La Chandeleur, obchodzone w 40 dni p o Bożym Narodzeniu, teraz we Francji i francuskojęzycznych krajach ościennych nieodmiennie kojarzy wszystkim z jednym słowem – naleśniki!  Podobno to papież Gelazjusz I zapoczątkował tradycję rozdawania pielgrzymom cienkich podpłomyków.

Tak trafiły one do Francji, gdzie z masywnych placków, stały się zgrabnymi naleśnikami, smażonymi w każdym niemal domu. Wnet stały się jednym ze specjałów kuchni regionalnej. Okrągły kształt i złocisty kolor placuszków miał podobno symbolizować również słońce, wydłużające się dni i rychły powrót wiosny.
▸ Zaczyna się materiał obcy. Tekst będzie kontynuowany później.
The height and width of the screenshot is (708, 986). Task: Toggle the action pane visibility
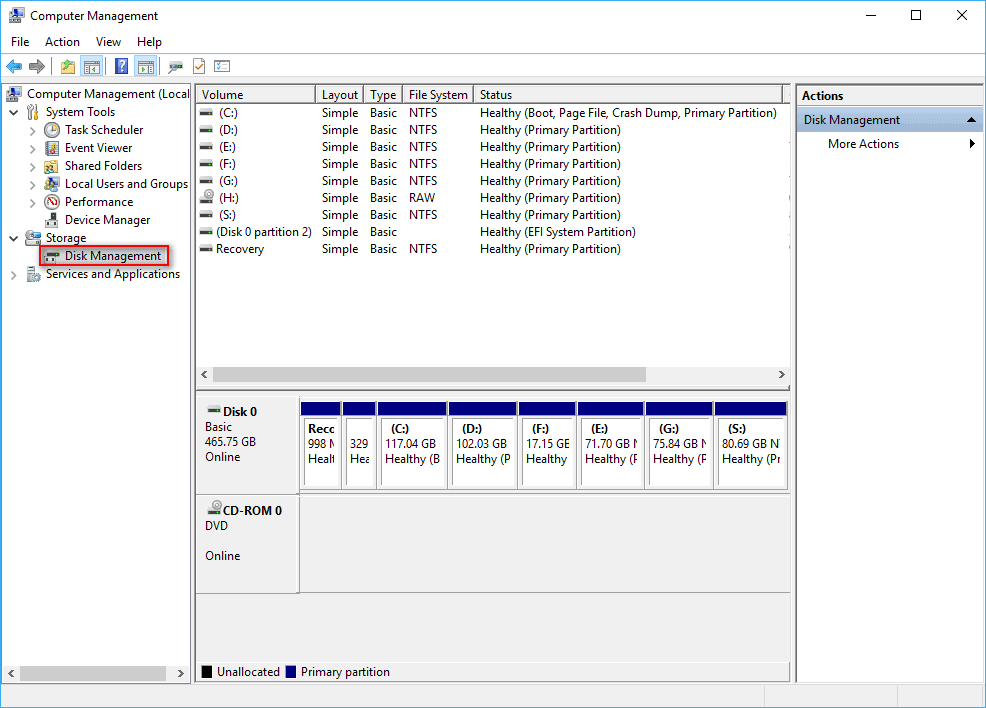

Ze smażeniem naleśników wiąże się jeszcze jedna kultywowana we Francji tradycja - otóż należy w lewej dłoni trzymać monetę, a prawą ręką podrzucić pierwszy smażony naleśnik tak, by zgrabnie wrócił on na patelnię, co zapewni smażącemu i pozostałym biesiadnikom szczęście i dostatek na cały rok!

No cóż, patelnie w dłoń, monety w drugą i skorzystajmy z okazji  do zjedzenia paru pysznych naleśników:) We Francji będą to albo najsłynniejsze crêpes suzette albo gryczane naleśniki wytrawne z Bretanii. Nieodzownym napojem towarzyszącym naleśnikowym degustacjom jest cydr (fr. cidre), lekko alkoholizowany (4-6 proc.), orzeźwiający napój z przefermentowanego soku z dojrzałych jabłek, zwany również jabłecznikiem, produkowany głownie w Normandii.